Sukses membikin sepatu kulit, Adha menjalin kerja sama dengan beberapa toko sepatu untuk memasarkan produknya. Tetapi pembayarannya tidak lancar. Akhirnya dia membuka toko sendiri di Jalan Arif Rahman Hakim Depok.
Seiring bertambahnya pesanan, dia lantas mempekerjakan 10 orang tenaga kerja untuk mengerjakan pesanan maupun mengisi etalase tokonya. Pada 2001 Adha kembali membuka toko di Jalan Sersan Aning.
"Dulu sampai sempat 10 karyawan. Pesanan banyak buat toko juga.

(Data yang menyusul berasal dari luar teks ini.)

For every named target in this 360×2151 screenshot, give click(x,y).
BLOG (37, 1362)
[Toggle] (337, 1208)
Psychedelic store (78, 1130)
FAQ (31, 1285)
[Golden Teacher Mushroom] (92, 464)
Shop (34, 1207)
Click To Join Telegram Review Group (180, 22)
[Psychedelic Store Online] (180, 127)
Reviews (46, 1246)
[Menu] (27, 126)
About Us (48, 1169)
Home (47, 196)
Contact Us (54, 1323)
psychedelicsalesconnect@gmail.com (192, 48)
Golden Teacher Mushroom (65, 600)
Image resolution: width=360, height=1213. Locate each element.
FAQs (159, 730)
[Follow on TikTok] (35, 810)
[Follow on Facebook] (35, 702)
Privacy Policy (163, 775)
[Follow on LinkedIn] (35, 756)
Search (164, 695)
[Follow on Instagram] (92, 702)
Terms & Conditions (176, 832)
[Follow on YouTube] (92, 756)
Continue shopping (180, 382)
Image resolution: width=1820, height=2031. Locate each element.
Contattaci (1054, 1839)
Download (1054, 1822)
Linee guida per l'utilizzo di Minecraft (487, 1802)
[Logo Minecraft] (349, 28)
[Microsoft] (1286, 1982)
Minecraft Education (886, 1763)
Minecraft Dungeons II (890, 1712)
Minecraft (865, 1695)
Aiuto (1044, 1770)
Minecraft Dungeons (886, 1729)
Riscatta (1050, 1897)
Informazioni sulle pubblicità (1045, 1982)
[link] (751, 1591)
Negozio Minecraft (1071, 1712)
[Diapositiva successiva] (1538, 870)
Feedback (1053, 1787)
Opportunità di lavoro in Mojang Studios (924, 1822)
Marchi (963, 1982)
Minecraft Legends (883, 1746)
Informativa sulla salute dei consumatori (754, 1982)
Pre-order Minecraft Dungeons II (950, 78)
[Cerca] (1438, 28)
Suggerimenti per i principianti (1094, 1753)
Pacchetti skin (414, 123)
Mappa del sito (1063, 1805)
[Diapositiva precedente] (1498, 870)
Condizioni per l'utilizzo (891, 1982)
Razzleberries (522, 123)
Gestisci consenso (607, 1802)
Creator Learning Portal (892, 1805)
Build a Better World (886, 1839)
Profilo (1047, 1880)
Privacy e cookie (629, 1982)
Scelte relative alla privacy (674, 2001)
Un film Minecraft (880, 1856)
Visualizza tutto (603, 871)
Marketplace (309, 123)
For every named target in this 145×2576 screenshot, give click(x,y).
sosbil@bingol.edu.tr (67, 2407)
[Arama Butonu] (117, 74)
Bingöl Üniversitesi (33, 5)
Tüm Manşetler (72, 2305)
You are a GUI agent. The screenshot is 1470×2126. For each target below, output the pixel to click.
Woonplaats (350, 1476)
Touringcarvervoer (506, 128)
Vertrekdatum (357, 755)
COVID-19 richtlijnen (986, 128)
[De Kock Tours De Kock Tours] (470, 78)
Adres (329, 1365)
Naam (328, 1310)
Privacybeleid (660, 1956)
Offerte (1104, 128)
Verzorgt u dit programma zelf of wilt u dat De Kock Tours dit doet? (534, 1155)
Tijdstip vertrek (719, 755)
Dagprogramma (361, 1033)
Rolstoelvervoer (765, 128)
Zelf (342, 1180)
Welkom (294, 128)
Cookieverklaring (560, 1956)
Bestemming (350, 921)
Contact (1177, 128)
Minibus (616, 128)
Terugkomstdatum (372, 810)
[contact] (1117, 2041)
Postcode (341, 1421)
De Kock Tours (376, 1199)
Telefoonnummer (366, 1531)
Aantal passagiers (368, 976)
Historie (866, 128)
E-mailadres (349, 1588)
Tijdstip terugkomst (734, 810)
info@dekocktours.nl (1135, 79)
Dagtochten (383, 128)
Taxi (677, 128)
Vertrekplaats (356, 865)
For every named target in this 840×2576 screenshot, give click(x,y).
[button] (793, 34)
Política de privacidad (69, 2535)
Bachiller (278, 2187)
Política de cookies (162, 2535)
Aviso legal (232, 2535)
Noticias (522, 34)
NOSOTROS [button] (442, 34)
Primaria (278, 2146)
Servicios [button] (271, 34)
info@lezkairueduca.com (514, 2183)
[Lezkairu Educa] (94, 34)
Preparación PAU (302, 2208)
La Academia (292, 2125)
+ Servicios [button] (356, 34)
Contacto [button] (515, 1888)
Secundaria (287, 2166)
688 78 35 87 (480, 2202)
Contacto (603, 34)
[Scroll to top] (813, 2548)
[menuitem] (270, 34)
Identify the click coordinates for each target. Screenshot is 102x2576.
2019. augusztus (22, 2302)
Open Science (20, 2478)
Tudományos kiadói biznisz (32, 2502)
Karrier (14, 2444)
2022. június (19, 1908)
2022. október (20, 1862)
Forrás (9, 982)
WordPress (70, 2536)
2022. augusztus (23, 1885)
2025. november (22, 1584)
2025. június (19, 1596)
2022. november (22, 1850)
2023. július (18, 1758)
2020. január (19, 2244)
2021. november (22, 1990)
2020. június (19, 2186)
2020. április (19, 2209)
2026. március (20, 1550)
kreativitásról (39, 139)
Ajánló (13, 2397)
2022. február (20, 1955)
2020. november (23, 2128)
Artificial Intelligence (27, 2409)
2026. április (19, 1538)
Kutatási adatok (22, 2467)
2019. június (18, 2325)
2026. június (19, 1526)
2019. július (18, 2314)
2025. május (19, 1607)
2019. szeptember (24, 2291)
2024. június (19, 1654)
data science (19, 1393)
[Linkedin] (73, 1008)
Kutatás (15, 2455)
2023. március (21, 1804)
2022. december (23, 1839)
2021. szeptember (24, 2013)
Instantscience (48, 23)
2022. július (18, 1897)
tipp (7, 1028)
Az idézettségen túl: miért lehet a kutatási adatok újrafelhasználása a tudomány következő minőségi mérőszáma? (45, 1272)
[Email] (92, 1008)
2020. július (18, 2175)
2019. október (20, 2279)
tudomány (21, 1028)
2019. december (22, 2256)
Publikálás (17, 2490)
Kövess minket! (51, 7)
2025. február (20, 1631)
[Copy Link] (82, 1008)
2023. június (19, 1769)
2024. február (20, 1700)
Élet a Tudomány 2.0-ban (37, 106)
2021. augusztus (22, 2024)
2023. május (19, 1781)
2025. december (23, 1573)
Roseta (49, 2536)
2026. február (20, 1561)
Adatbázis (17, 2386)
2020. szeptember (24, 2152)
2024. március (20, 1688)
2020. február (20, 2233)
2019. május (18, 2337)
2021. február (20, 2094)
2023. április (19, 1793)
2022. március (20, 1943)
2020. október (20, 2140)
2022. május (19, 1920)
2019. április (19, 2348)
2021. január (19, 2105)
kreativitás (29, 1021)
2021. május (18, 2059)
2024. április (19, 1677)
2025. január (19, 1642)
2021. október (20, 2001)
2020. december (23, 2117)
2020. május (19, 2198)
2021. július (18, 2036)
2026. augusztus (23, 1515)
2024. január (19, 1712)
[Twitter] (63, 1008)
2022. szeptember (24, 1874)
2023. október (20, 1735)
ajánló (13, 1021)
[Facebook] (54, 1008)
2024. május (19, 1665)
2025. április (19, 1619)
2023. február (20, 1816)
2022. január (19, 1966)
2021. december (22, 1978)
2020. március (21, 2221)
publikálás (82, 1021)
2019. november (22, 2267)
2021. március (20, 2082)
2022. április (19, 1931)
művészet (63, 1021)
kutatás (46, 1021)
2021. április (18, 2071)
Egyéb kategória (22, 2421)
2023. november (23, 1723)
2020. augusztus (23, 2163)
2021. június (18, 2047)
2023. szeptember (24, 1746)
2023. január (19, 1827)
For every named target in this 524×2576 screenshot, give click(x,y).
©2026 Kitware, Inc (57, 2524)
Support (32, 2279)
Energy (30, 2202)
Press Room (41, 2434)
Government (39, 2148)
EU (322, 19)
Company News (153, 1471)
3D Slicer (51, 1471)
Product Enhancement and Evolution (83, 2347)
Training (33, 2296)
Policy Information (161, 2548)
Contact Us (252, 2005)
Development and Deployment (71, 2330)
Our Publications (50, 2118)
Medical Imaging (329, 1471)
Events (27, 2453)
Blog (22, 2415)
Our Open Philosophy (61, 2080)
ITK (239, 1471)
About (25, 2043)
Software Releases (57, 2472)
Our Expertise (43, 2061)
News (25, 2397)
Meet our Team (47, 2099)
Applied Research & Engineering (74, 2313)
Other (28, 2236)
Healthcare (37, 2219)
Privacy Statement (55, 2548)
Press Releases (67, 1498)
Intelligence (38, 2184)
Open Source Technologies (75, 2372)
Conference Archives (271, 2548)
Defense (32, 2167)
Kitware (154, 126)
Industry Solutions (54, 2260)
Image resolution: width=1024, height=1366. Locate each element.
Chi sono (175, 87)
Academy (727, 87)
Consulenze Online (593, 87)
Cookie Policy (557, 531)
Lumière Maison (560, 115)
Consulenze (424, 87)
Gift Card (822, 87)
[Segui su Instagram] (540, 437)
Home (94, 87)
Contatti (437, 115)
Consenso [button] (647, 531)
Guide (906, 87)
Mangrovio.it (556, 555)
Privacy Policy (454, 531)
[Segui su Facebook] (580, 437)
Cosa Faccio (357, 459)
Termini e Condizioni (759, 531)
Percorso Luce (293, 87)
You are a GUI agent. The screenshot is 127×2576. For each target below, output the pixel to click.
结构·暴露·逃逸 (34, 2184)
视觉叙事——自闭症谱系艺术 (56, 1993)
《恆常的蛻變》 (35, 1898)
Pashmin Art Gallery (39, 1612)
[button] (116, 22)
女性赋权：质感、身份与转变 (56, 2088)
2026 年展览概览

Harga dari saya berapa terserah dia jual berapa nan krusial cash. Produksi dulu per bulan bisa sampai 500 sampai 600 pasang per bulan. Dulu penjualannya cepat, sekarang mah teler," ujarnya sembari tertawa.
Adha mengaku tetap memperkuat hingga 37 tahun dan selamat dari hantaman angin besar krisis moneter pada 1998 hingga saat ini memproduksi sepatu kulit lantaran tidak pernah meminjam modal ke bank.
"Kuncinya tidak ngutang di bank saja. Soalnya jika ngutang di bank kita ngejar-ngejar pembayarannya. Sudah itu tidak ngontrak. Jalanin saja putar-putar, mending ngutang di toko bahan," katanya.
Menurutnya, dengan tidak mengontrak, Adha tidak dipusingkan dengan mengejar sasaran dan menyisihkan hasil penjualannya untuk bayar sewa toko. Bahkan, beberapa brand besar tumbang lantaran tidak bisa bayar sewa tenant dan karyawan.
Adha mengungkapkan kelebihan sepatu kulit produksi New Hunteria lantaran original terbuat dari kulit dan kualitasnya terjamin.